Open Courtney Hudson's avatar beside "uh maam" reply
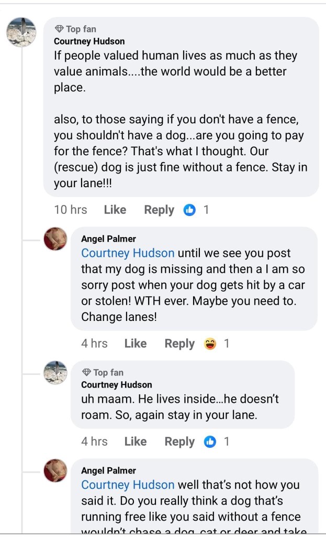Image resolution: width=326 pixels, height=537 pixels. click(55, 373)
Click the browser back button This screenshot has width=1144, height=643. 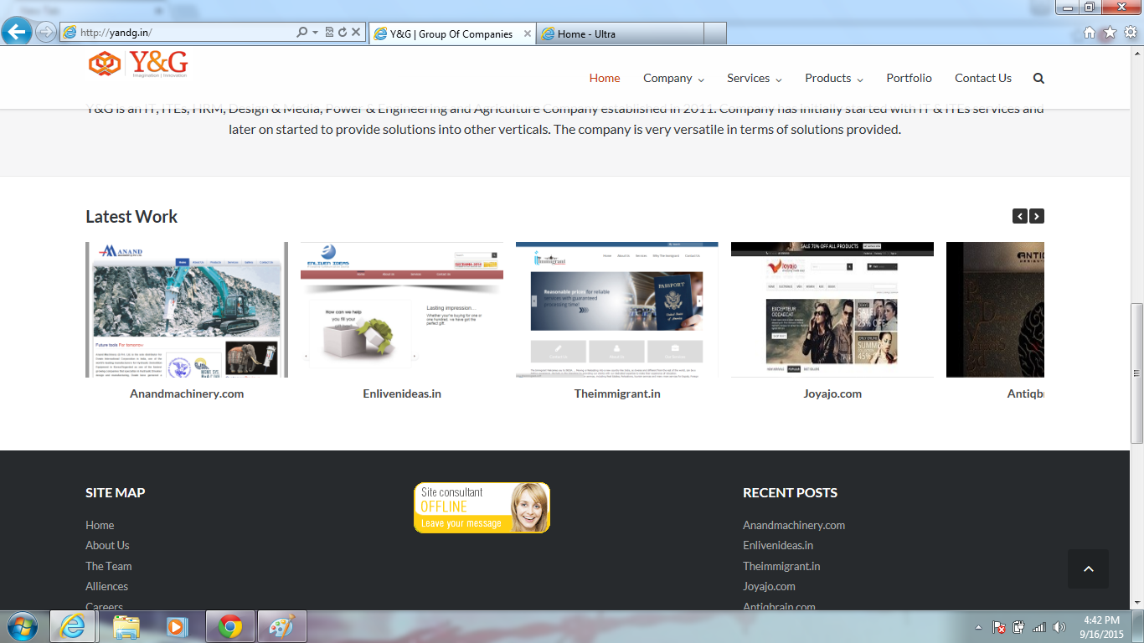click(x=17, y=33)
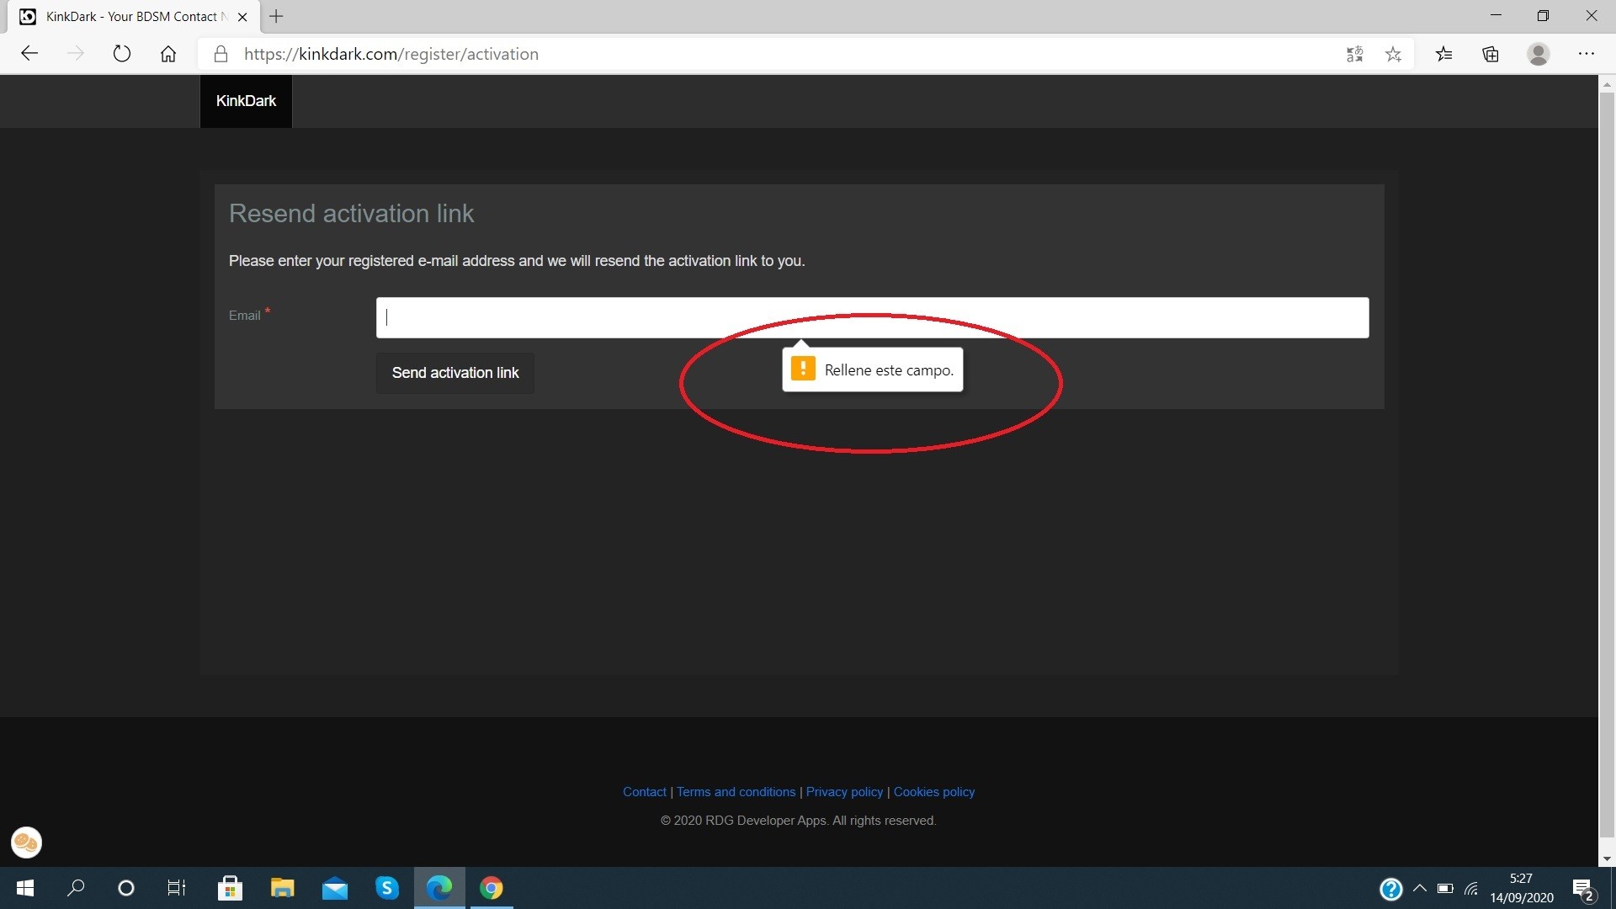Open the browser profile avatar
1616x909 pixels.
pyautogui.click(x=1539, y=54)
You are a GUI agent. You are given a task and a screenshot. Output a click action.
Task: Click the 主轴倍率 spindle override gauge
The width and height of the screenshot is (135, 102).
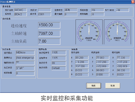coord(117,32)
_ _ _ _ _
# Written task:
Return, word for word, the stretch of the records from the line containing "You are a GUI" through the end of the records. Leave out the pictures.

# Result for this exercise:
You are a GUI agent. You are given a task and a screenshot. Output a click action.
Task: Click the 主轴倍率 spindle override gauge
The width and height of the screenshot is (135, 102).
coord(117,32)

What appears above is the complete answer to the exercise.